Adam Bilbey, sales director at Berry Bros & Rudd Hong Kong, says: "We have discovered that our clients want to learn so much more about wine. As part of that process, there is a real hunger to meet producers, to visit vineyards and Domaines. We are also seeing some of the wealthier wine collectors taking the next step and investing in vineyards, whether in Bordeaux, Burgundy or the Napa Valley.

"VINIV acts as a perfect gateway to fulfilling a wine lover's dream: making their own wine, but without the capital outlay and risk. I think this is certainly the key to success. It combines a hands-on education element and the pleasure of drinking your own, personally crafted wine. Some of our clients who have purchased barrels have actually gone on to retail their wine and supply to restaurants or sell to their friends."

The cost of a barrel starts at £6,900 (HK$86,000), with the price rising when adding intricate and personalised labels and embossed corks.

Bilbey adds: "The sky is the limit in terms of cost of this experience, as on top of the cost of the barrel, the client can choose to fly to France and visit the vineyard as many times as they like, meet with the wine growers and be as hands-on as they choose."

For more indulgent adventurers, a new luxury wine and travel concierge is opening up a world of food and wine, tailor-making rare wine, whiskey and gastronomic experiences in countries such as France, Spain, Italy and Australia. For an ultra-exclusive experience, ask for the Chanel and Ferragamo private estates itinerary.

"For centuries and millennia, families have been cultivating vineyards and striving to make the best wine, either as their primary activity or as a hobby. That is why families like Chanel and Ferragamo have wineries, which in most cases are not under their 'brand' name... wine-growing and winemaking is like a little baby they want to pass on from generation to generation," says Julien Yung Mameaux, CEO of The Experience Company, which provides this service.

"The experiences we provide are unique, from tasting in the cellars to meeting the management or even staying at the property - these are moments you will never forget and will make you more passionate about wine."

Tracey Furniss

 

ON THE GRAPEVINE

In pursuit of some of the world's rarest grapes, we came across these from www.wine-searcher.com and www.vivino.com

Ruggine
Once widespread in Modena, Italy, the ruggine grape variety now has only one hectare dedicated to it, found in the Rubbiara district. Known for its brown, rusty-looking hue when ripened, ruggine sparkling wine is fresh and well-developed with fruity notes, but bottles are few. There are several ruggine wines, blended and clean, recommended on Vivino's wine app. Ruggine wine can be paired with tortellini and tortelloni.

Katsano
Indigenous to the Greek island of Santorini, the katsano grape is extremely rare, with only 1 per cent of the vineyards here dedicated to the grape. Wine made from this old grape is only available through Gavalas Winery, which makes varietal and blended wines with it. The katsano grape is usually blended with another rare variety called gaidoura.
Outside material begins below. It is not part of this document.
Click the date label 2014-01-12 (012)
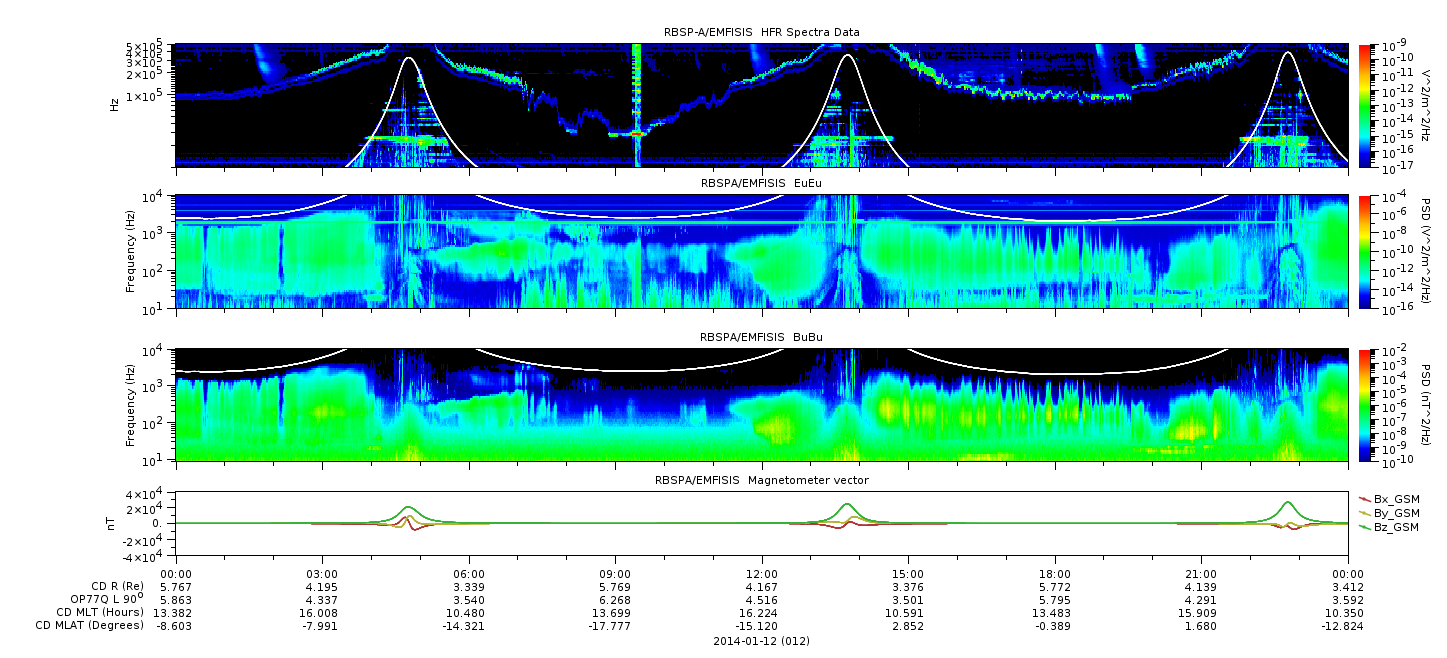Screen dimensions: 1447x658 pyautogui.click(x=761, y=640)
Katsano produces a yellow wine with green highlights, good acidity and sweet lemon-blossom and honey aromas. It can be paired with Greek cheese in its homeland or pork-stuffed bean curd in Asia.

Mayolet
On the brink of extinction, mayolet is indigenous to the Valle d'Aosta between Saint-Vincent and Avise in Italy. Usually blended with petit rouge, it is sometimes made into varietal wines which are delicate, lightly spiced cherry and blueberry characters with good acidity. It pairs well with grilled beef and goat cheese, polenta with smoked bacon or, in Asia, Vietnamese pancake with pork and prawns.